Search
182-16-020  <<  182-16-025 >>   182-16-030

WAC 182-16-025

Agency filings affecting this section

Where do members appeal decisions regarding eligibility, enrollment, premium payments, premium surcharges, a PEBB wellness incentive, or the administration of benefits?

(1) Any employee of a state agency or his or her dependent aggrieved by a decision made by the employing state agency with regard to public employee benefits eligibility, enrollment, or premium surcharge may appeal that decision to the employing state agency by the process outlined in WAC 182-16-030.
Note:
Eligibility decisions address whether a subscriber or a subscriber's dependent is entitled to insurance coverage, as described in public employees benefits board (PEBB) rules and policies.
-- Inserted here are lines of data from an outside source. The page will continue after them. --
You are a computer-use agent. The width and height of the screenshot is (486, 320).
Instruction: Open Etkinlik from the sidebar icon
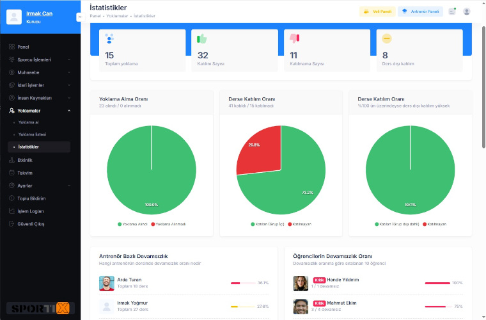(x=12, y=160)
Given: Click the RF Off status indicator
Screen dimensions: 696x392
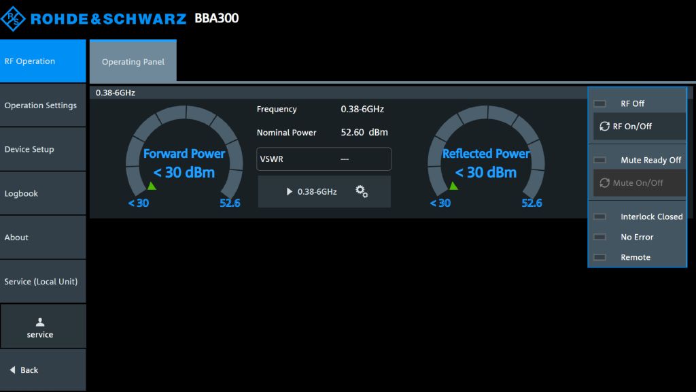Looking at the screenshot, I should click(x=599, y=104).
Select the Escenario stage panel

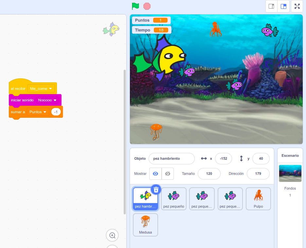coord(290,155)
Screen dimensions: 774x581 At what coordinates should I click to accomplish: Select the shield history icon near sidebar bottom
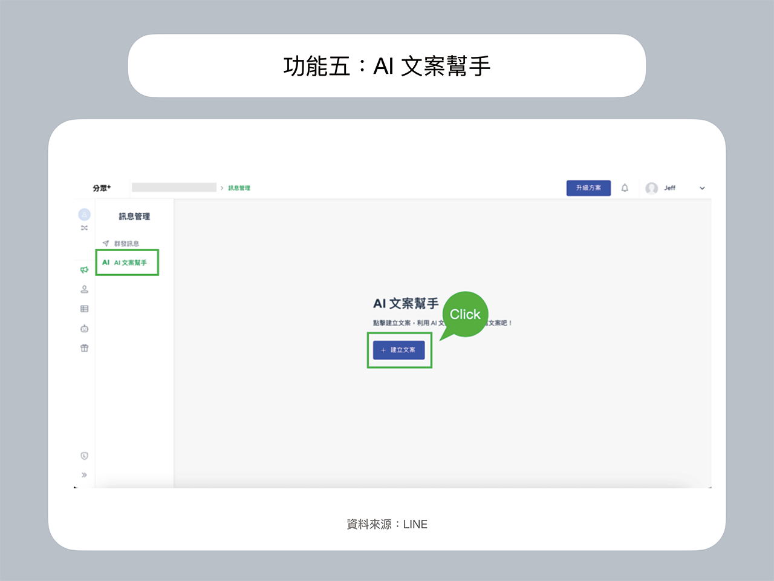click(84, 455)
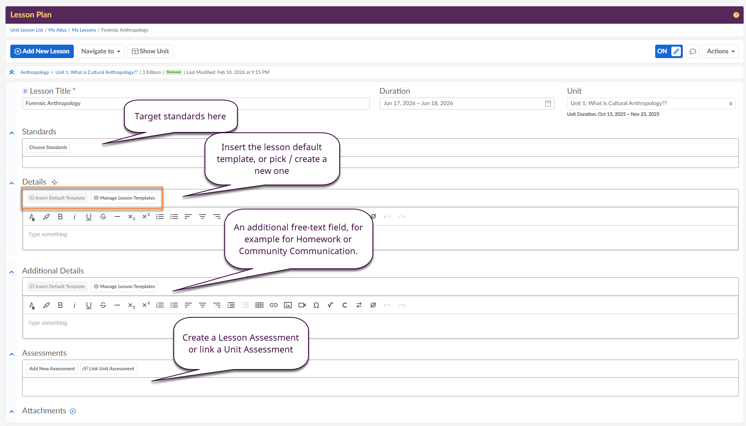Insert an image in Additional Details editor
The height and width of the screenshot is (426, 746).
pyautogui.click(x=288, y=305)
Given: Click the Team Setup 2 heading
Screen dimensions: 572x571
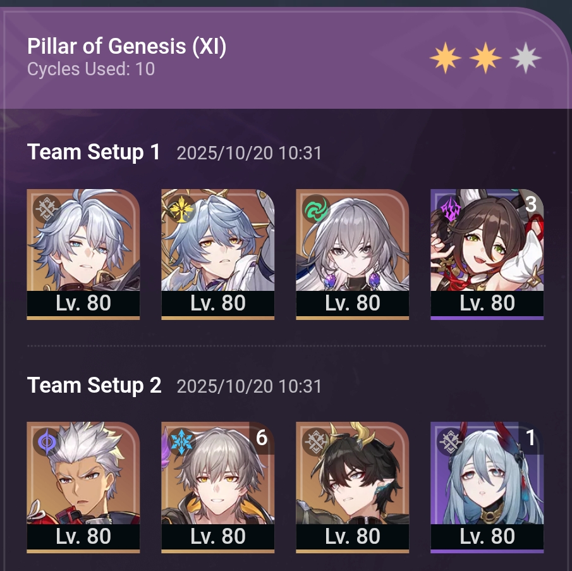Looking at the screenshot, I should 94,385.
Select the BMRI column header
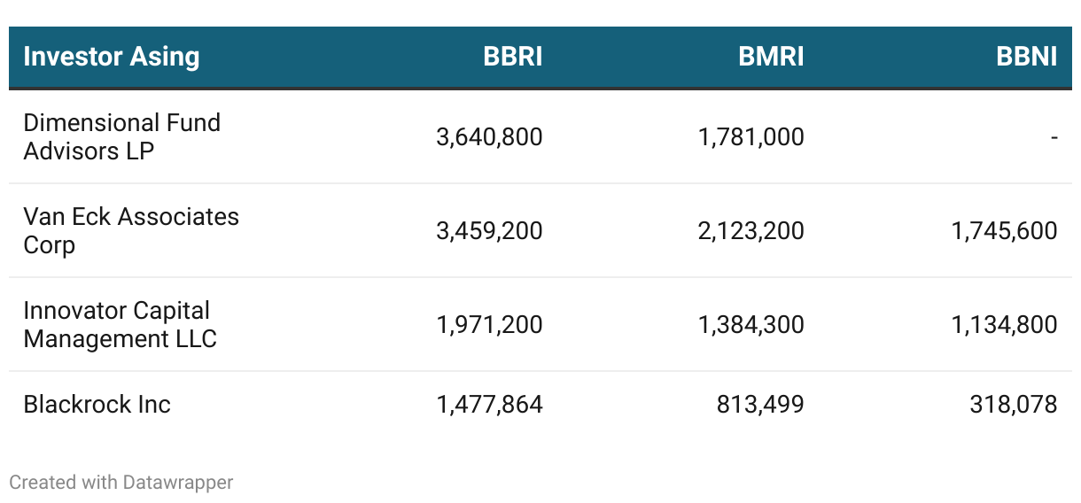 pyautogui.click(x=771, y=57)
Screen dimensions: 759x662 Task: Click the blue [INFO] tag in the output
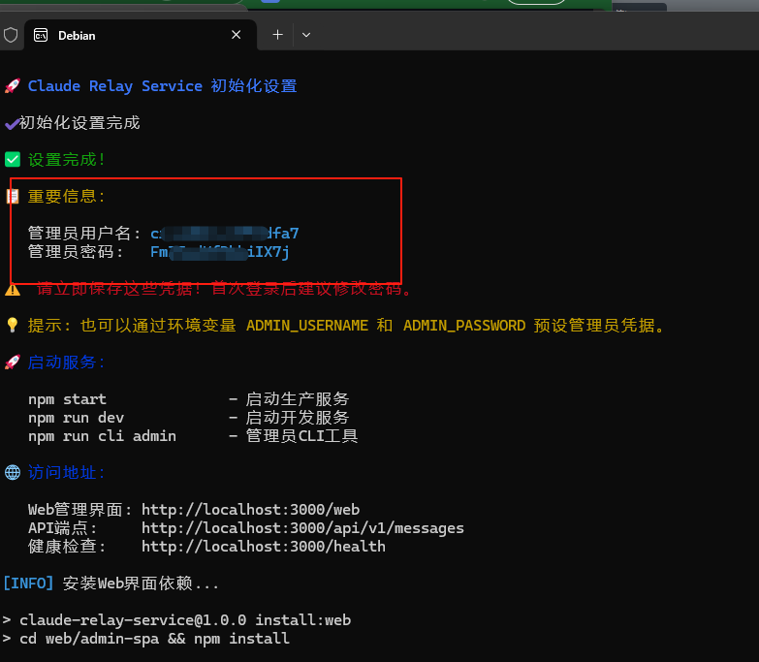pyautogui.click(x=29, y=583)
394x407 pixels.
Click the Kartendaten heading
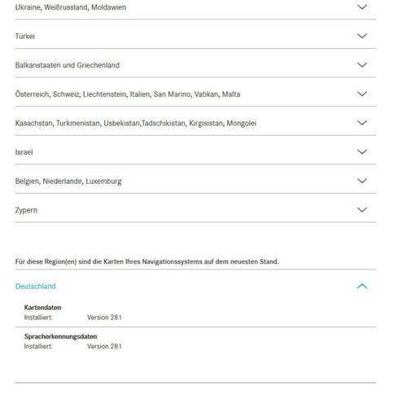(x=42, y=308)
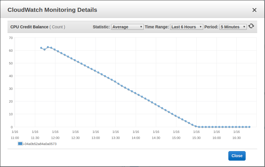Image resolution: width=265 pixels, height=167 pixels.
Task: Click the 70 label on the y-axis
Action: pyautogui.click(x=11, y=38)
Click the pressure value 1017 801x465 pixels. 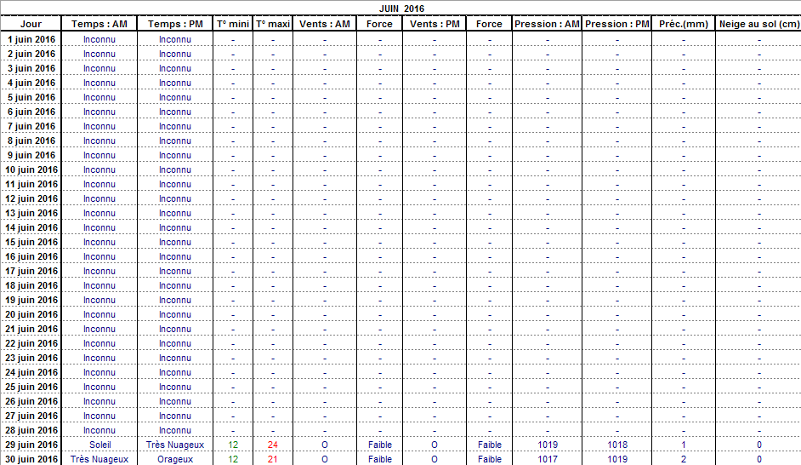click(547, 459)

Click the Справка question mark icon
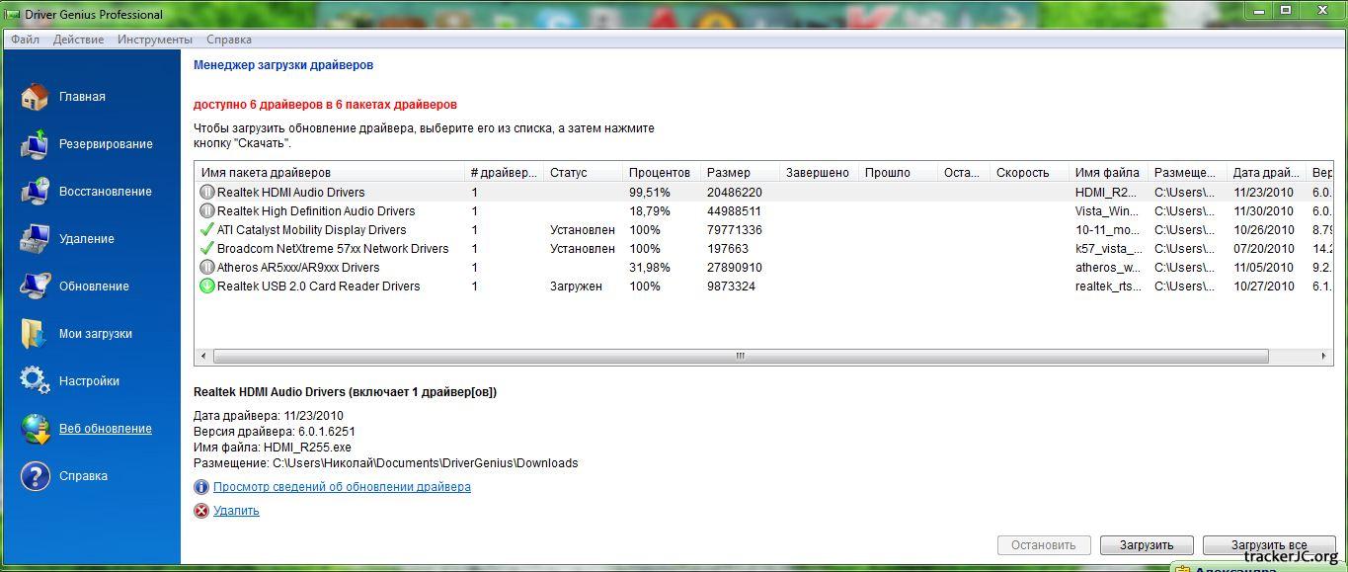coord(35,476)
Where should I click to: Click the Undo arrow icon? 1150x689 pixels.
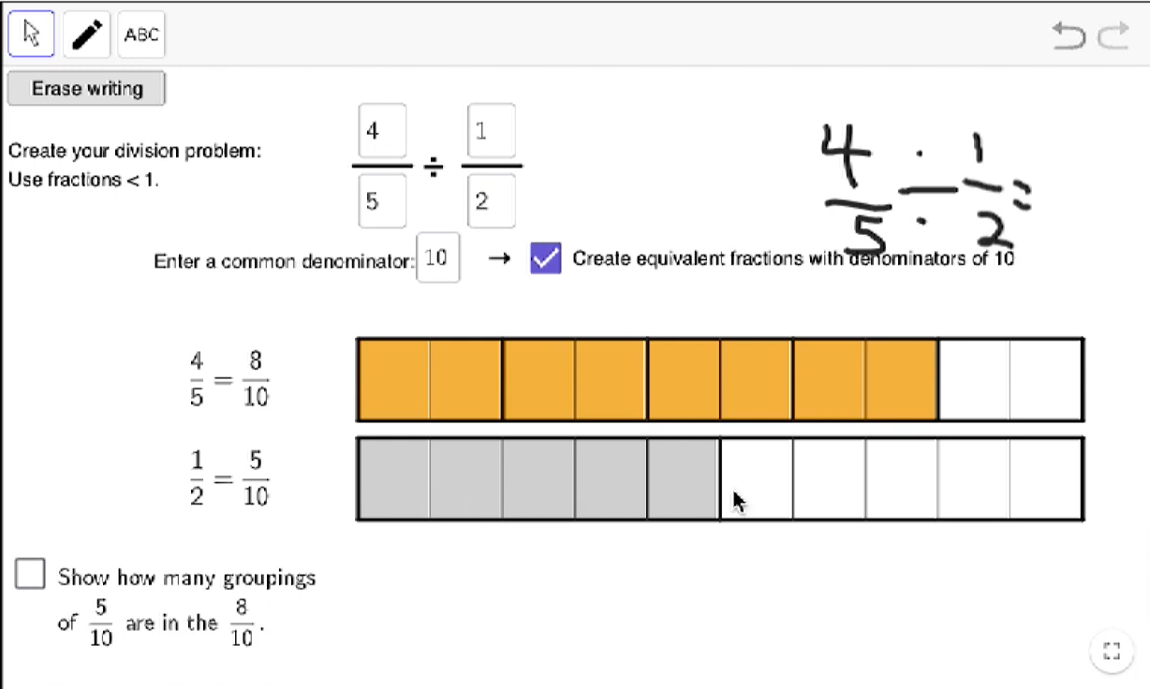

Enrollment decisions address the application for PEBB benefits as described in PEBB rules and policies including, but not limited to, the submission of proper documentation and meeting enrollment deadlines.
(2) Any employee of an employer group or his or her dependent who is aggrieved by a decision made by an employer group with regard to PEBB eligibility, enrollment, premium surcharge, or a PEBB wellness incentive, may appeal that decision to the employer group through the process established by the employer group.
Exception:
Appeals by an employee of an employer group or his or her dependent based on eligibility or enrollment decisions regarding life insurance or LTD insurance must be made to the PEBB appeals committee by the process described in WAC 182-16-032.
(3) Any subscriber or dependent aggrieved by a decision made by the PEBB program with regard to public employee benefits eligibility, enrollment, premium payments, premium surcharge, or a PEBB wellness incentive, may appeal that decision to the PEBB appeals committee by the process described in WAC 182-16-032.
(4) Any PEBB enrollee aggrieved by a decision regarding the administration of a PEBB medical plan, self-insured dental plan, insured dental plan, life insurance or LTD insurance may appeal that decision by following the appeal provisions of those plans, with the exception of eligibility, enrollment, and premium payment determinations.
(5) Any PEBB enrollee aggrieved by a decision regarding the administration of PEBB long-term care insurance or property and casualty insurance may appeal that decision by following the appeal provisions of those plans.
(6) Any PEBB enrollee aggrieved by a decision regarding the medical flexible spending arrangement (FSA) or dependent care assistance program (DCAP) offered under the state's salary reduction plan may appeal that decision by the process described in WAC 182-16-036.
[Statutory Authority: RCW 41.05.160, 2013 2nd sp.s. c 4 and PEBB policy resolutions. WSR 14-08-040, § 182-16-025, filed 3/26/14, effective 4/26/14. Statutory Authority: RCW 41.05.160. WSR 12-20-022 (Order 2012-01), § 182-16-025, filed 9/25/12, effective 11/1/12. Statutory Authority: RCW 41.05.160 and 2011 c 8. WSR 11-22-036 (Order 11-02), § 182-16-025, filed 10/26/11, effective 1/1/12. Statutory Authority: RCW 41.05.160. WSR 10-20-147 (Order 10-02), § 182-16-025, filed 10/6/10, effective 1/1/11.]